Three technologies were developed and tested. Immunofluorescence imaging was used to localize and semi-quantitate carbonyls in various microsctructures of rat skeletal muscle. Capillary sieving electrophoresis with laser induced fluorescence detection (CSE-LIF) was used for detection and quantitation of carbonylated proteins. Quantitative proteomics following carbonylated protein enrichment was used for identification and quantitation of carbonylated proteins.

Fluorescence microscopy imaging, despite that this technique is only semi-quantitative, demonstrated that carbonylation exists cross the entire muscle tissue; and that, with aging, there appears to be more damage in the connective tissue than in other muscle regions. Slightly more carbonylation was observed in SSM than in IFM in both muscle types.

The CSE-LIF method, with a limit of detection of 0.15 fmol carbonyls, demonstrated that total protein carbonylation is higher in old than in young animals, for both muscle types.

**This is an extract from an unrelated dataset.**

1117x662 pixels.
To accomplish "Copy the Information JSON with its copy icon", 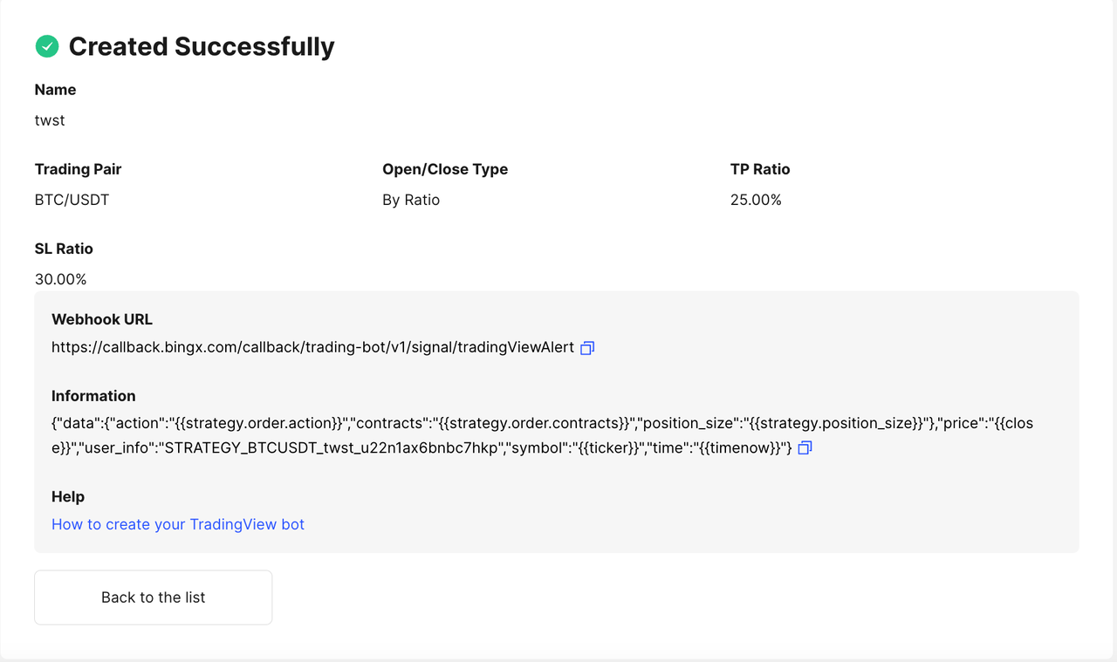I will tap(805, 448).
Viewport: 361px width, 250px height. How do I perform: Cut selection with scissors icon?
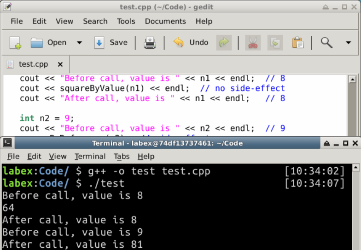pyautogui.click(x=253, y=43)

In addition, carbonylation is higher in fast- than in slow-twitch muscle for the two age groups considered in this study. Principal component analysis (PCA) classified the carbonyl profiles into four distinct sample groups of different age- and muscle-types. Additionally, PCA predicted that most age-related or muscle-type-related changes in the protein carbonylation occur at low molecular weight ranges.

The quantitative proteomic method revealed 78 and 38 carbonylated proteins in fast and slow-twitch muscles, respectively. Additionally, 16 mitochondrial proteins were identified with significant change in carbonylation status with age. Ingenuity pathway analysis was used to assign biological relevance to these proteins (e.g. carbonylation of proteins involved in fatty acid metabolism and citric acid cycle).